Reflective learning organizations have invested in coaching programs for their emerging and established leaders. Leaders frequently engage in self-limiting behaviours because of their over-reliance on their preferred ways of reacting and responding. Coaching can help support the establishment of new behaviours, as it encourages reflection, critical thinking and transformative learning. Adults have acquired a body of experience throughout their life, as well as habits of mind that define their world. Coaching programs support the process of questioning and potentially rebuilding these pre-determined habits of mind. The goal is for leaders to maximize their professional potential, and in order to do this, there must be a process of critical reflection on current assumptions.

===Other professions===
Reflective practice can help any individual to develop personally, and is useful for professions other than those discussed above. It allows professionals to continually update their skills and knowledge and consider new ways to interact with their colleagues.
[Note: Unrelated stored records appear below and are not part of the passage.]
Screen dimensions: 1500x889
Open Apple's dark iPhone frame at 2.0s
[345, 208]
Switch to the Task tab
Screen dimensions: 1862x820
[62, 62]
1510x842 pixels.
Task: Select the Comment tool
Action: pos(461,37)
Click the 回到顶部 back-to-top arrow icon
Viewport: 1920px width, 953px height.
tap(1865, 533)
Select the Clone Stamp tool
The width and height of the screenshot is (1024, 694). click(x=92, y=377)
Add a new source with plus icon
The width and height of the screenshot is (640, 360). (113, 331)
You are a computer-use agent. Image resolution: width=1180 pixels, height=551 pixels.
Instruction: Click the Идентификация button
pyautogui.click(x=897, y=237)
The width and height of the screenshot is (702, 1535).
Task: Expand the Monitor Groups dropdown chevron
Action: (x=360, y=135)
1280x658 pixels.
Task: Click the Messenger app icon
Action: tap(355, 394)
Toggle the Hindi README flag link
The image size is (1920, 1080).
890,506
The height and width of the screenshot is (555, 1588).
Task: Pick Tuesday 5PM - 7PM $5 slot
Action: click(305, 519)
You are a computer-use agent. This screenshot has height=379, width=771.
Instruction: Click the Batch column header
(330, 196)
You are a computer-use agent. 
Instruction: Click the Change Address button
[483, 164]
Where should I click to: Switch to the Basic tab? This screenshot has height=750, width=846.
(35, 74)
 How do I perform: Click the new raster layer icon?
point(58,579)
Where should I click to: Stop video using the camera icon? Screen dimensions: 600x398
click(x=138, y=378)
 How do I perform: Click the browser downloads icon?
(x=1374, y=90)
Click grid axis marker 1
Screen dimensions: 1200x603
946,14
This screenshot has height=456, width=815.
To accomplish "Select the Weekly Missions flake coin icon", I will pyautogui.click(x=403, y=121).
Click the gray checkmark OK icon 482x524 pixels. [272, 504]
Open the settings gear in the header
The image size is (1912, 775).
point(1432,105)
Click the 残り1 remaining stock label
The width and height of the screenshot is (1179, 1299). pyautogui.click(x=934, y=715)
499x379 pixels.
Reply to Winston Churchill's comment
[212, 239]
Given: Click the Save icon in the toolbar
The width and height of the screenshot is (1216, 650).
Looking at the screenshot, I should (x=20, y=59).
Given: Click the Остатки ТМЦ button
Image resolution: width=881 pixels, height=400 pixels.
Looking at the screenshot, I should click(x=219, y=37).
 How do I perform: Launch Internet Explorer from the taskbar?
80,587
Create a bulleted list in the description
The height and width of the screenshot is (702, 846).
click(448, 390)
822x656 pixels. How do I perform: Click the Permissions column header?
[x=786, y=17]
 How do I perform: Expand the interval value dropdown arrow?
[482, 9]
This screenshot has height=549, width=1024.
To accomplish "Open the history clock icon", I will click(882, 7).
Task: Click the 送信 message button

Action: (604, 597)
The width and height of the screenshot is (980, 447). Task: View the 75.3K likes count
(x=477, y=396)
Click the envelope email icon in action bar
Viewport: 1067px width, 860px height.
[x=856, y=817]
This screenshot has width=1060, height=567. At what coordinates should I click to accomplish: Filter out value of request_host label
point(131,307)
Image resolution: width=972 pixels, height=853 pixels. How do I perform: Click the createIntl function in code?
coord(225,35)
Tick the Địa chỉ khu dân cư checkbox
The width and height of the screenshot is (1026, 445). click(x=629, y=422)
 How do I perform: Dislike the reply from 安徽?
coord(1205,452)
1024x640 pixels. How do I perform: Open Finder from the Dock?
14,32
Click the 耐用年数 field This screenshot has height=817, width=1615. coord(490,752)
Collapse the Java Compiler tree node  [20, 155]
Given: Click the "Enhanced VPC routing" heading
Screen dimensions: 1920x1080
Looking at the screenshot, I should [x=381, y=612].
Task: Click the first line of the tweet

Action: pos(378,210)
David Somerville and June Keeling suggested eight simple ways that professionals can practice more reflectively:
1. Seek feedback: Ask "Can you give me some feedback on what I did?"
2. Ask yourself "What have I learnt today?" and ask others "What have you learnt today?"
3. Value personal strengths: Identify positive accomplishments and areas for growth
4. View experiences objectively: Imagine the situation is on stage and you are in the audience
5. Empathize: Say out loud what you imagine the other person is experiencing
6. Keep a journal: Record your thoughts, feelings and future plans; look for emerging patterns
7. Plan for the future: Plan changes in behavior based on the patterns you identified
8. Create your own future: Combine the virtues of the dreamer, the realist, and the critic

===Human activity and work in general===
Reflective practices can also be applied to areas of human activity, in particular work, and include considering the impacts of one's (or a workforce's) actions. Relevant considerations could include ethical values, environmental impacts and efficiency and could be determinants of one's choice of activity or work during lifetime. Reflective capacities could be strengthened by education and possibly other means.